**TASK REQUIREMENTS**
• A. In the investing letter to the Class of 2016, what is the most an investor may add to a Roth IRA each year?
• B. Pick up the investing letter to the Class of 2016 after its last sentence and keep writing it.

**SELECTED EXTRACT**
To the Class of 2016,

While your parents may have started discussing this with you, long term financial planning is probably the farthest from your mind right now. I want to share three of the investing tips we learned along the way, specifically those things we wish we knew in our late teens and 20s.

First, if you are working and at least 18, you are eligible to sign up for a retirement IRA. The Roth IRA is a powerful retirement savings plan, which allows the investor to add up to $5,500 per year. While there is no upfront tax advantage, your money grows tax free, and in retirement, all withdrawals are tax free, and investors are not forced to make RMDs, Required Minimum Distributions. Meaning, the government does not force you to make yearly withdrawals from the account (The Traditional IRA requires a yearly RMD starting at age 70 1/2). Roth IRAs grant the investor the flexibility to make retirement withdrawals when needed.

In addition, investors often utilize multiple accounts because many businesses offer a retirement plan with a company match. This means for every dollar you add to your individual retirement plan through work, the company will match a portion of your investment (up to a set amount established by each individual business). In the future, if you work for a company that offers a match, invest in your company’s plan before any other contributions. A company match is extra money for your retirement!!! A common investment strategy begins with maxing out a company’s retirement plan (401K, 403B, etc.) utilizing the company match, then using any extra funds available for a Roth IRA.

**SUPPLIED INFORMATION**
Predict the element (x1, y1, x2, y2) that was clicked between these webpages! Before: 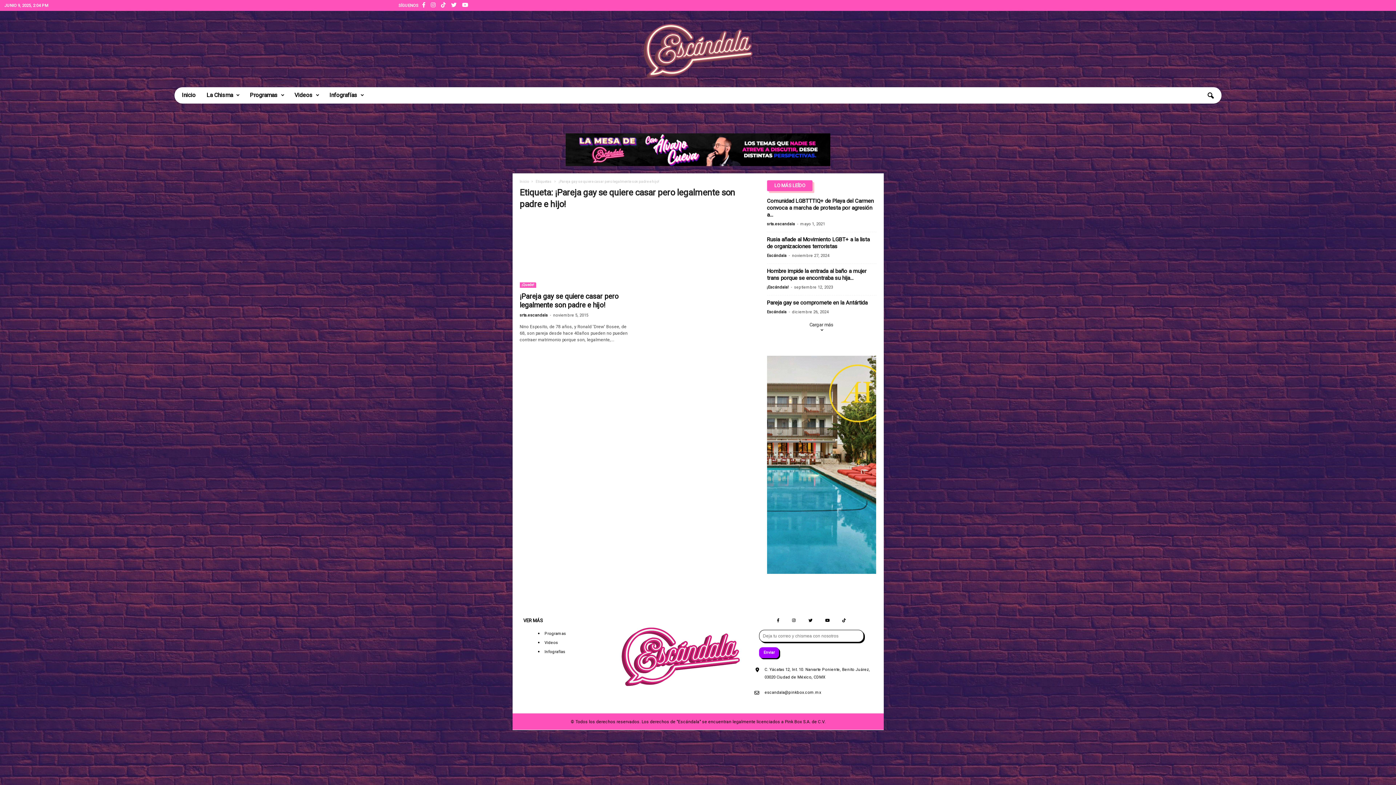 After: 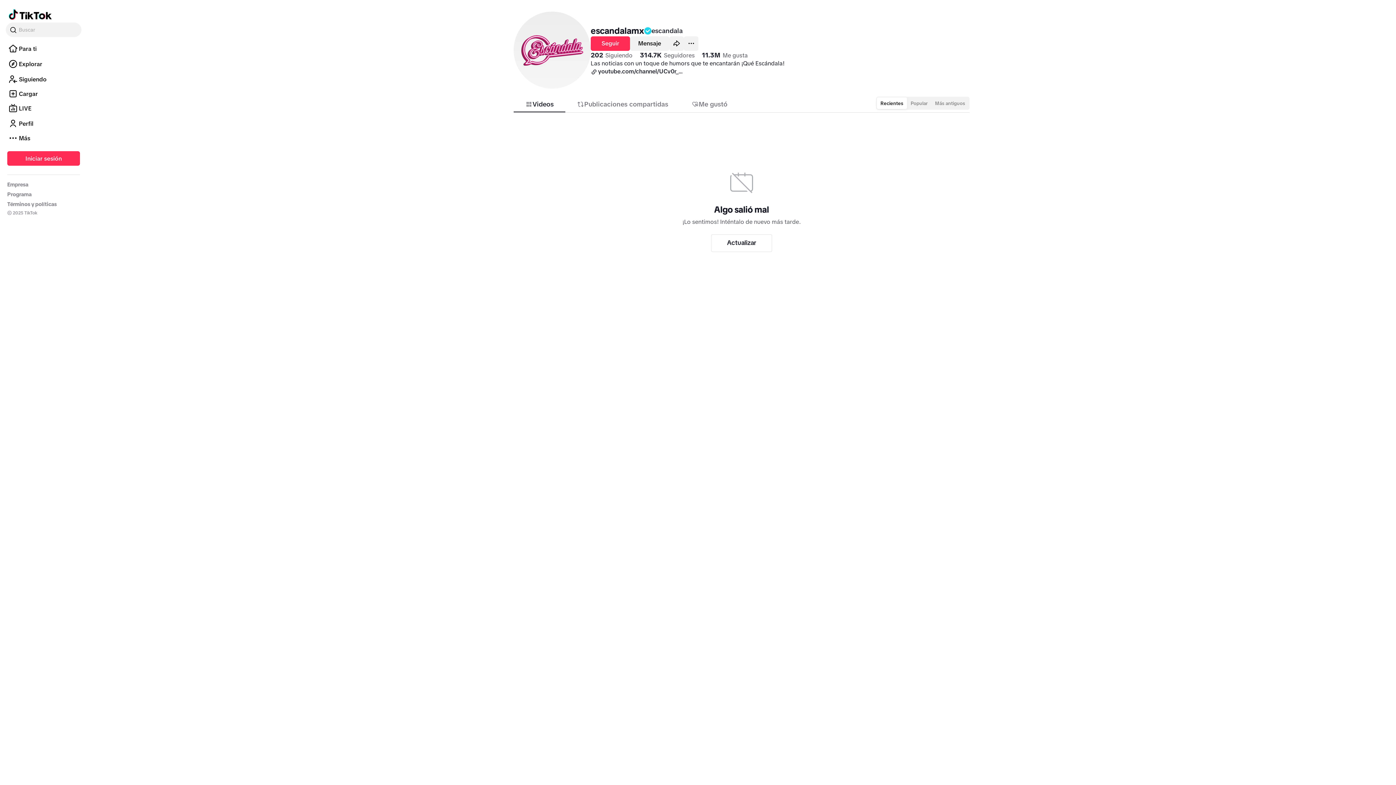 Action: bbox: (441, 3, 445, 8)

**ANSWERS TO THE TASKS**
• A. Up to $5,500 per year.

• B.
The final bit of information I wish we had known at your age is just how much additional money is earned by investing early. Every $1,000 you invest in your late teens and 20s is the equivalent of your parents investing around $4,000 as adults in their 40s. Historically, an investment account doubles every 8-12 years. Think about that for a minute:

$1,000 becomes $2,000
$2,000 becomes $4,000
$4,000 becomes $8,000…

Imagine being in your 50s with $500,000 saved? Watch yourself reach $1,000,000!

Many might ask, between regular bills and loans, just where am I supposed to find any extra money? While budgeting entails another post, Hubby and I kick ourselves sometimes when we consider what a difference forgoing the occasional weekend pizza, the impulse purchases, or those fancy coffee drinks could have added to our financial security. Those extra $5-$20 truly add up! As a starting point, could you invest $500 per year by giving up a few extras?

So as you begin your financial journey, please remember these three things:

  1. Sign up for a Traditional or Roth IRA in the near future. Note: In my opinion, Roth IRAs provide an excellent starting point and unique benefits in retirement.
  2. If your employer offers a retirement plan with a company match, invest money there first; then apply any extra to your Roth.
  3. Remember how much farther investing in your 20s will advance your financial goals.

Just where can one sign up for an IRA? Ask your parents, browse on-line articles, and educate yourself on the best path for financial independence! Investing can be confusing and retirement seem so far off; however, take the time now to learn about retirement investments. A financial advisor can help with questions and concerns. Google “Roth IRA calculator” and enter whatever you think you can save; see just how large your nest egg can grow! The financial decisions you make in the next ten years will greatly affect your future! Be smart!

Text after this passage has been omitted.